■ GOAL OF THE EXERCISE ■
Every line from the one containing "Task: Click the red down arrow sidebar icon" to the end of the data below should be copied exactly, but pictures should not.

::::::::::

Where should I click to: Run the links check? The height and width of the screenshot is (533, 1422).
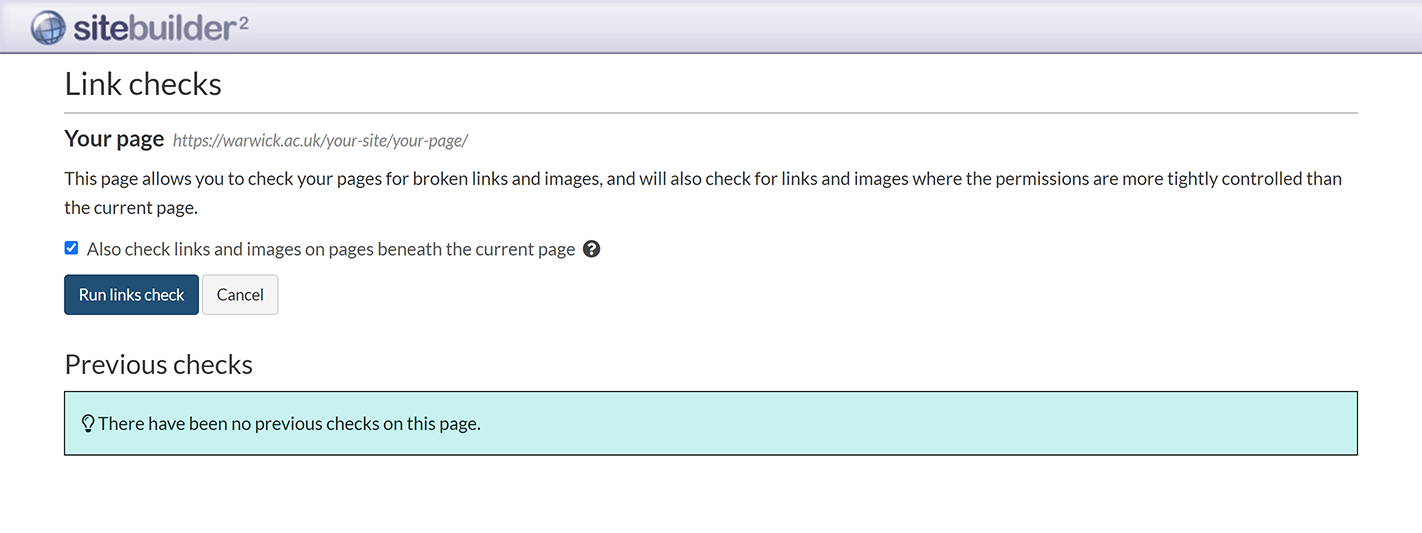coord(131,295)
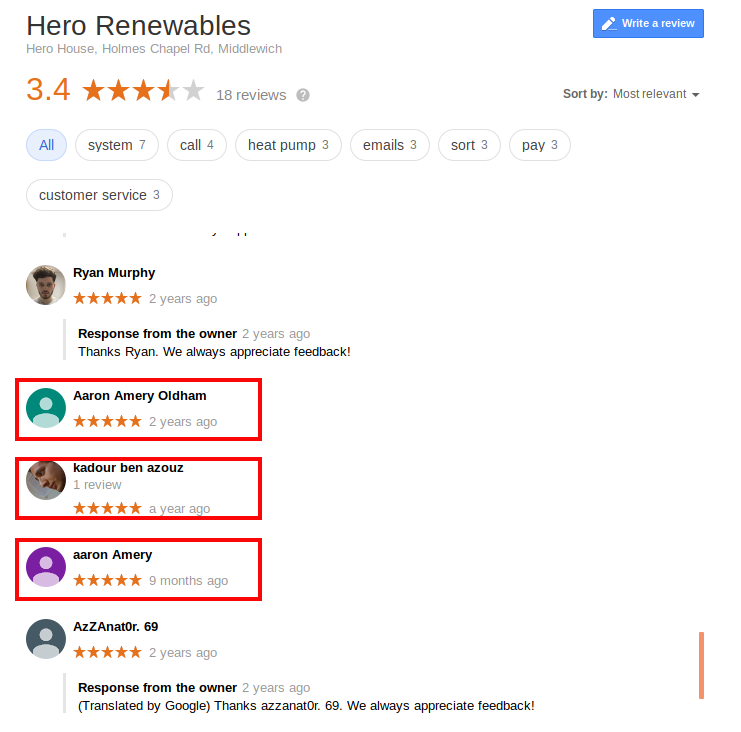
Task: Select the sort keyword chip
Action: click(x=469, y=145)
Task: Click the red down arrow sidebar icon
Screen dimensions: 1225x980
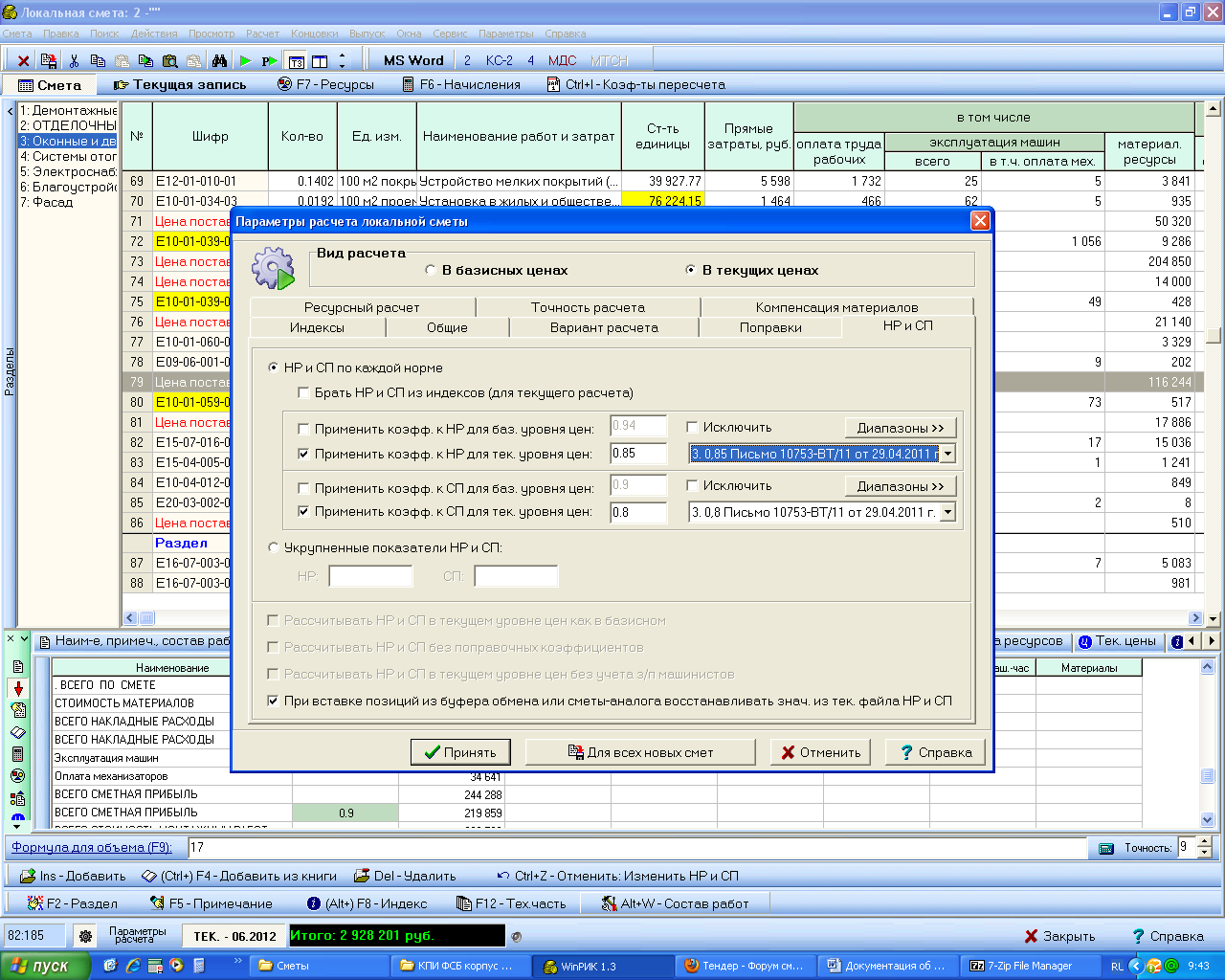Action: point(18,688)
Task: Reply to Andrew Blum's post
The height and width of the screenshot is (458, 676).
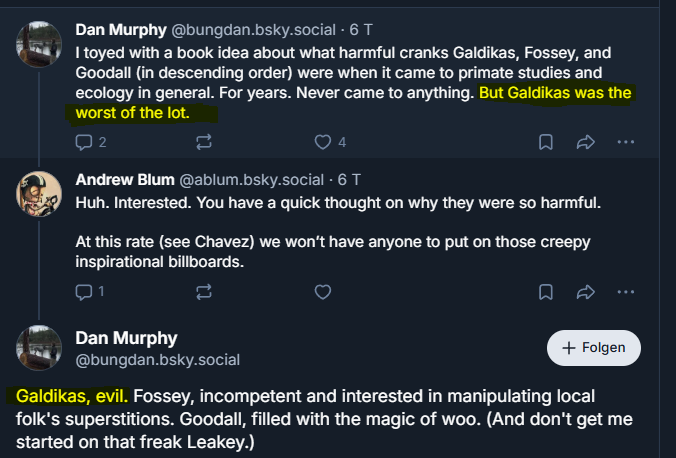Action: point(85,292)
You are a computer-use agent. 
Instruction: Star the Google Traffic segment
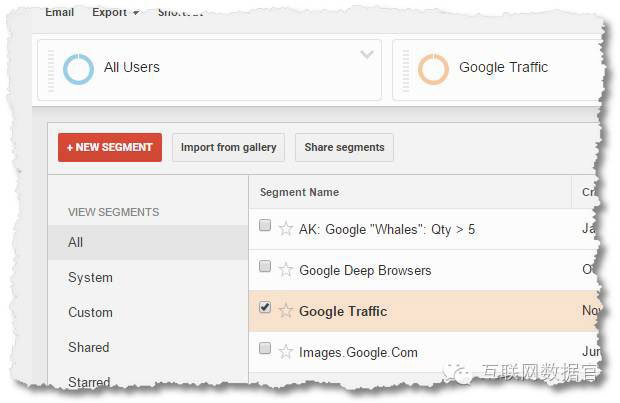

::::::::::

■ RESULT BELOW ■
Task: Click the red down arrow sidebar icon
Screen dimensions: 1225x980
Action: point(18,688)
Task: Reply to Andrew Blum's post
The height and width of the screenshot is (458, 676).
Action: point(85,292)
You are a computer-use agent. 
Instruction: Star the Google Traffic segment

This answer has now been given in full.